To train the face model, you will need to run the following script:
python -m train.train_diffusion
--save_dir <path/to/save/dir>
--data_root <path/to/data/root>
--batch_size <bs>
--dataset social
--data_format face
--layers 8
--heads 8
--timestep_respacing ''
--max_seq_length 600
Importantly, a few of the flags are as follows:
--save_dir: path to directory where all outputs are stored
--data_root: path to the directory of where to load the data from
--dataset: name of dataset to load; right now we only support the 'social' dataset
--data_format: set to 'face' for the face, as opposed to pose
--timestep_respacing: set to '' which does the default spacing of 1k diffusion steps
--max_seq_length: the maximum number of frames for a given sequence to train on
👇 A full example for training on person PXB184
is:
python -m train.train_diffusion --save_dir checkpoints/diffusion/c1_face_test --data_root ./dataset/PXB184/ --batch_size 4 --dataset social --data_format face --layers 8 --heads 8 --timestep_respacing '' --max_seq_length 600
Training the body model is similar to the face model, but with the following additional parameters
python -m train.train_diffusion
--save_dir <path/to/save/dir>
--data_root <path/to/data/root>
--lambda_vel <num>
--batch_size <bs>
--dataset social
--add_frame_cond 1
--data_format pose
--layers 6
--heads 8
--timestep_respacing ''
--max_seq_length 600
The flags that differ from the face training are as follows:
--lambda_vel: additional auxilary loss for training with velocity
--add_frame_cond: set to '1' for 1 fps. if not specified, it will default to 30 fps.

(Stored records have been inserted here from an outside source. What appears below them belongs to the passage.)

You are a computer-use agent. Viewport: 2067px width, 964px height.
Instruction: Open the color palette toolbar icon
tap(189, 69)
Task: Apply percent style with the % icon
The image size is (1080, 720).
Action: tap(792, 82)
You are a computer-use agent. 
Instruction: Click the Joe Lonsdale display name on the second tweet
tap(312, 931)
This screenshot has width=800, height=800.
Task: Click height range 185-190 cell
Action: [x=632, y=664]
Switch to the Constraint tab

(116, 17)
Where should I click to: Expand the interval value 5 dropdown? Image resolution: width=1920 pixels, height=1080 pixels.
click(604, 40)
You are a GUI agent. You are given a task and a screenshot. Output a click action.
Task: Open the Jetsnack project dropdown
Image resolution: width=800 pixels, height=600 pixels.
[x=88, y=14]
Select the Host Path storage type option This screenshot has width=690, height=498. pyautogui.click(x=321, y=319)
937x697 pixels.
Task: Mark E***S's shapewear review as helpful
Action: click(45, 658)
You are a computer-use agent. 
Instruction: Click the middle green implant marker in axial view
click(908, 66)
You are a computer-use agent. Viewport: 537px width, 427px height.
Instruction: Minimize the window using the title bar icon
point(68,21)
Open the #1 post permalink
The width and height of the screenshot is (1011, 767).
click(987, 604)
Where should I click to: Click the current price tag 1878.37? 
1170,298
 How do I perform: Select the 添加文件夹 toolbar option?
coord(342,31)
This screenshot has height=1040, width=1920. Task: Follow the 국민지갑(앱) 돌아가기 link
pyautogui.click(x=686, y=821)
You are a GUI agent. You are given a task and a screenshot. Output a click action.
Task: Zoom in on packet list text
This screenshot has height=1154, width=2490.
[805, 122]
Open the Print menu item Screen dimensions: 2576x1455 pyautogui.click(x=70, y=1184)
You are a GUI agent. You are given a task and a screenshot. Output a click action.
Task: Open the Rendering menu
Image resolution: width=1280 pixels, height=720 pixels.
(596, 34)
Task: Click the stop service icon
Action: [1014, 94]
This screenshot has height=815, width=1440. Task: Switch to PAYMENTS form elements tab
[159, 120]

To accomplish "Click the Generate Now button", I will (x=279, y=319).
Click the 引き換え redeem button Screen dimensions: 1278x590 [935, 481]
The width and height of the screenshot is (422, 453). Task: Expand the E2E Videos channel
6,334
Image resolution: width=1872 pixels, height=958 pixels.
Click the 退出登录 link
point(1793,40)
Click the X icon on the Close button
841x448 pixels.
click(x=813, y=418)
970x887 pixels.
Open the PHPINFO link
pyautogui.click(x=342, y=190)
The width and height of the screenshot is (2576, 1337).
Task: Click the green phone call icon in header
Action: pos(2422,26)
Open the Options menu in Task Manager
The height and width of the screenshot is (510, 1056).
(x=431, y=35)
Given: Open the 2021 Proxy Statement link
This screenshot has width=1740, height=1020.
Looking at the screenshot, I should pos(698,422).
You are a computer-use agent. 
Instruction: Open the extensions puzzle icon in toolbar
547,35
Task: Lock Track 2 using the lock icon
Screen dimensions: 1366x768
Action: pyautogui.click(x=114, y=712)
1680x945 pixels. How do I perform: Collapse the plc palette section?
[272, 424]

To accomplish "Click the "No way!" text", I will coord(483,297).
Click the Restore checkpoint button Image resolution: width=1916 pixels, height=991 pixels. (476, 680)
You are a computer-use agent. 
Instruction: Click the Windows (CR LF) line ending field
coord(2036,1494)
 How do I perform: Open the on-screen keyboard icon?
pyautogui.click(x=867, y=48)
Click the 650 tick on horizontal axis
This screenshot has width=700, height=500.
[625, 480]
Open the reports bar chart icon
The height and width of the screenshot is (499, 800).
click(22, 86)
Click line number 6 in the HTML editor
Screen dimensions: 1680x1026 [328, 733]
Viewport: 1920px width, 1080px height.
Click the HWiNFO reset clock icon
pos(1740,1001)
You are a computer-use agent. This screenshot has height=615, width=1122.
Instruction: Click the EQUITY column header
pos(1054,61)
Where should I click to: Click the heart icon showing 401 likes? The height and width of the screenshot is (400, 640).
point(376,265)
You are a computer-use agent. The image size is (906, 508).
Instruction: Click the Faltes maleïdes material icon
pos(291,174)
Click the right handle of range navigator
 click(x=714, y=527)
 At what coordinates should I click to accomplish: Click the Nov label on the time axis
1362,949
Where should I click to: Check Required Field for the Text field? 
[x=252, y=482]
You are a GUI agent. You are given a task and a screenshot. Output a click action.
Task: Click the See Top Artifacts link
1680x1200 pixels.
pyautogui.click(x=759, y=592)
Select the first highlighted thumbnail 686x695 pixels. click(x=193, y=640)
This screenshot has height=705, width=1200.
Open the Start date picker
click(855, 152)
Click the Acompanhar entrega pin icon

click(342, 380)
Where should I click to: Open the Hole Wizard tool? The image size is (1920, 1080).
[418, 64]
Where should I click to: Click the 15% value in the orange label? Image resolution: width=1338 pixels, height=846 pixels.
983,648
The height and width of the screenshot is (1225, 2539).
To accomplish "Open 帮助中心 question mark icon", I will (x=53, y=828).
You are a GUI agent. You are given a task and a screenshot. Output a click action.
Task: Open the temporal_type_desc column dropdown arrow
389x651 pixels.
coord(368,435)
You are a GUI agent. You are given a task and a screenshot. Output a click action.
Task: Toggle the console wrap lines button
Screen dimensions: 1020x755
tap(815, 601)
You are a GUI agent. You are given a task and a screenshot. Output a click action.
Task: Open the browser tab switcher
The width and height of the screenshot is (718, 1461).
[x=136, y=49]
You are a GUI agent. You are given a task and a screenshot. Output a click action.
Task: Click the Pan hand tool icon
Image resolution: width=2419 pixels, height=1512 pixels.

--data_format: set to 'pose' for the body, as opposed to face
👇 A full example for training on person PXB184
is:
python -m train.train_diffusion --save_dir checkpoints/diffusion/c1_pose_test --data_root ./dataset/PXB184/ --lambda_vel 2.0 --batch_size 4 --dataset social --add_frame_cond 1 --data_format pose --layers 6 --heads 8 --timestep_respacing '' --max_seq_length 600
To train a vq encoder-decoder, you will need to run the following script:
python -m train.train_vq
--out_dir <path/to/out/dir>
--data_root <path/to/data/root>
--batch_size <bs>
--lr 1e-3
--code_dim 1024
--output_emb_width 64
--depth 4
--dataname social
--loss_vel 0.0
--add_frame_cond 1
--data_format pose
--max_seq_length 600
👇 For person PXB184
, it would be:
python -m train.train_vq --out_dir checkpoints/vq/c1_vq_test --data_root ./dataset/PXB184/ --lr 1e-3 --code_dim 1024 --output_emb_width 64 --depth 4 --dataname social --loss_vel 0.0 --data_format pose --batch_size 4 --add_frame_cond 1 --max_seq_length 600
Once you have the vq trained from 3) you can then pass it in to train the body guide pose transformer:
python -m train.train_guide
--out_dir <path/to/out/dir>
--data_root <path/to/data/root>
--batch_size <bs>
--resume_pth <path/to/vq/model>
--add_frame_cond 1
--layers 6
--lr 2e-4
--gn
--dim 64
👇 For person PXB184
, it would be:
python -m train.train_guide --out_dir checkpoints/guide/c1_trans_test --data_root ./dataset/PXB184/ --batch_size 4 --resume_pth checkpoints/vq/c1_vq_test/net_iter300000.pth --add_frame_cond 1 --layers 6 --lr 2e-4 --gn --dim 64
After training these 4 models, you can now follow the "Running the pretrained models" section to generate samples and visualize results.
You can also visualize the corresponding ground truth sequences by passing in the --render_gt
flag.
The code and dataset are released under CC-NC 4.0 International license.